Who is the YanYan wearer?
SC: The YanYan wearer is thoughtful, quirky, curious and open-minded. They appreciate the details in our clothing as well as our story and are interested in where their clothing comes from. Some of our customers come to us because they are interested in the "leftover" materials aspect and really love to engage with us regarding the techniques or how to care for their clothes.
What do you hope someone feels when they wear one of your designs?
PC: We design our clothing to be very comfortable and for each piece to look and feel very special. We want each of our items to feel like it's worth the investment because money, labor, heart and materials are all precious and valuable. We hope our pieces can be revisited again and again and bring joy every time.
YanYan is known for putting a contemporary spin on Maa Maa, or grandmother style. Could you tell us what your own grandmothers were like? What did you learn from them—their personal style and how they lived their lives—and how does that show up in your designs?
PC: Our grandmothers survived the war and escaped to Hong Kong in the '50s, and women from their generation really appreciate and value the everyday. My father's mother left me her old cheongsams and saamfu (home clothes) and shared stories about her life and our family. I think I learned the value of workmanship from her, looking beyond if something was "pretty" and appreciating how much work and labor it took to make something.
SC: My grandfather passed away when my mom was young (she is the fourth of six children), and they were very poor. My grandmother was very frugal and took multiple odd jobs to support her children, extended family and even neighbors in need.

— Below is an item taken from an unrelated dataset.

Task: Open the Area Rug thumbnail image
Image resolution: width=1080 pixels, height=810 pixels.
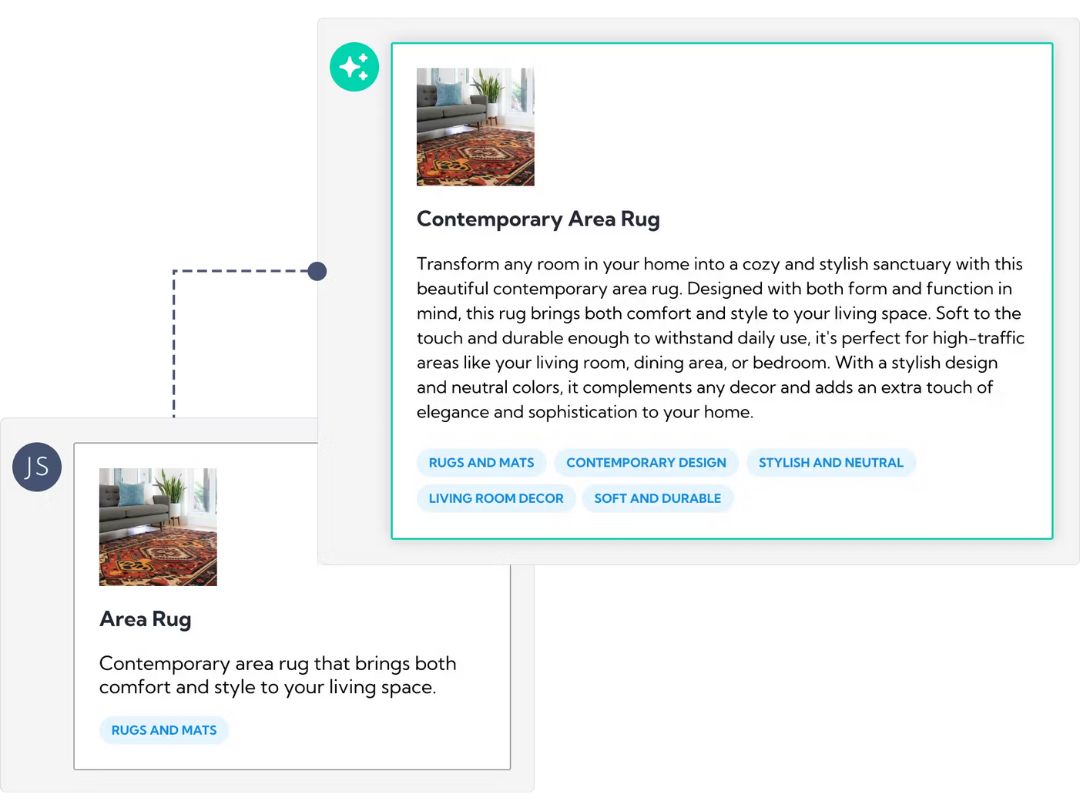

She set an excellent example for us not to be wasteful and to face adversity with determination. Knitting was a great hobby of hers, so in a way, I think it comes full circle that I cofounded a knitwear company. Like many older ladies in Hong Kong, she liked to wear twinsets in fun prints like floral, paisley and polka dots; and she would mix in hand-me-down pieces, so her style was very eclectic. She definitely influenced my love of print and color!
How do you continue to challenge yourselves as designers?
PC: I think every designer desires an audience—a customer that will appreciate their hard work and their vision—and when it happens, it is a real privilege and responsibility that we should not take for granted. We have to keep pushing the quality and design and point of view while being considerate of the person paying for the item. I want to keep celebrating the materials and techniques we use.
SC: We prioritize integrating leftover materials in every collection, but it's easy dealing with yarn colors from very different seasonal palettes. It's crucial that we design our palette where old and new yarns can sit well together. Sometimes, it's hard to imagine leftover materials as something different from the original product, so we have to work hard to reinvent the style and find refreshing ways to combine yarn textures and colors. The process is quite rewarding for us, especially when we use up yarns that have been sitting in our factory for years.
What parts of this journey have surprised you? Where do you hope it'll take you?
PC: I think I was surprised by how open and appreciative people are toward our more "ethnic" designs. It makes me happy to share this part of my heritage without feeling like there is cultural appropriation. I was also surprised by how interested people were in our story of leftover materials; it's wonderful that there is such a growing market of designers and craftsmen who are reappropriating materials to create new things.
I hope our story will inspire brands to revisit and challenge how they approach materials and labor and how they work with their designers and craftsmen. I hope this will also encourage customers to appreciate the work that goes into each piece of clothing and see that no matter the cost, there is always a human being on the other side of that garment.